Lors de sa visite inopinée à l’aéroport de Tunis Carthage, lundi dernier, où il s’est enquis, notamment du déroulement des procédures de voyage, le président de la République Kaïs Saïed a affirmé que « la liberté de circulation est toujours garantie ». Toutefois, « les personnes poursuivies la justice ou qui font l’objet de soupçons de corruption sont appelés à régulariser leur situation », car a-t-il ajouté, « la loi ne fait exception de personne et s’applique également à tous ».
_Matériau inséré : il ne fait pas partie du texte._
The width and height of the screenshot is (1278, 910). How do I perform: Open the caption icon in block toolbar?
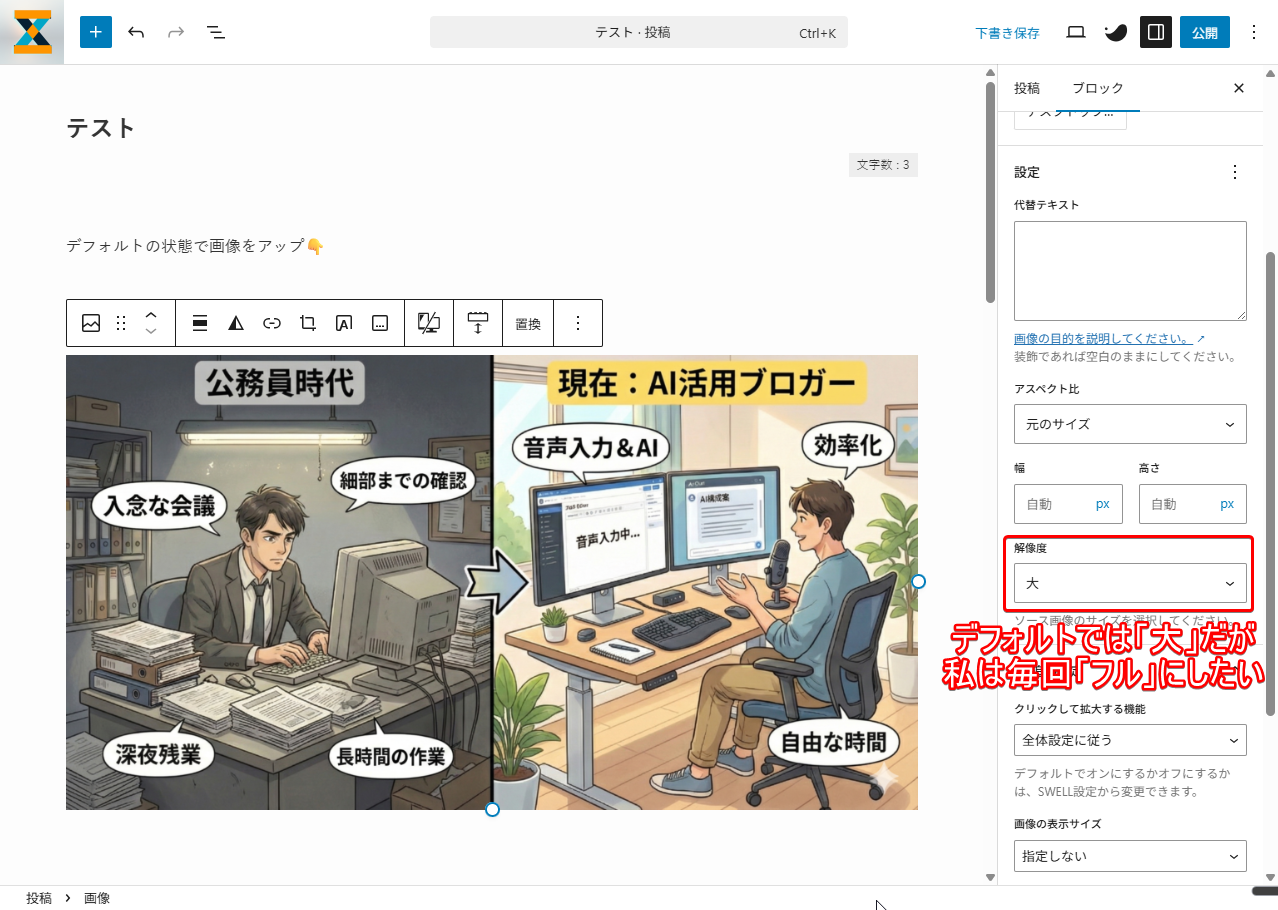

Or, depuis l’annonce, dans la soirée de dimanche 25 Juillet dernier, des mesures exceptionnelles, conformément à l’article 80 de la Constitution, plusieurs personnes qui s’apprêtaient à prendre l’avion, ont été refoulées par la police des frontières. Souvent, sans motif ni explication. Ce sont des hommes d’affaires, des hauts responsables, actuels ou anciens, des députés, des juges, des avocats…et la liste s’allonge de jour en jour. Soupçonnés ou non d’un quelconque crime ou délit. C’est la fonction mentionnée dans la carte d’identité nationale ou dans le passeport qui rend chaque passager suspect. Et si le chef de l’Etat a expliqué, au cours de sa visite à Tunis Carthage, que ces mesures sont provisoires  et qu’elles seront levées dès que la situation se stabilise, plusieurs voix se sont élevées pour les dénoncer et appeler à y mettre fin. Elles sont jugées anticonstitutionnelles et constituent une entrave à la liberté de circulation. L’universitaire Salsabil Klibi, professeur de droit constitutionnel, a expliqué, dans un statut publié dans sa page représente un grand danger pour les droits et les libertés que l’état d’urgence. « Son application implique la suspension des droits et libertés et des garanties y afférentes, mais ne signifie pas la restriction de la liberté de circulation à l’intérieur comme à l’extérieur du pays ».  

L’interdiction de voyage est une mesure préventive, généralement, prise par la justice. Bloquer des citoyens à l’aéroport, sans ordonnance du parquet ou du juge d’instruction, est une pratique arbitraire en violation du droit tunisien et du droit international. Le chef de l’Etat, en bon constitutionnaliste, n’est pas sensé l’ignorer. S’il a de bonnes raisons d’empêcher certaines personnes soupçonnées de détournement d’argent, de corruption ou de malversations, les mesures exceptionnelles qu’il a annoncées ne doivent pas trop restreindre les libertés pour tomber dans l’arbitraire.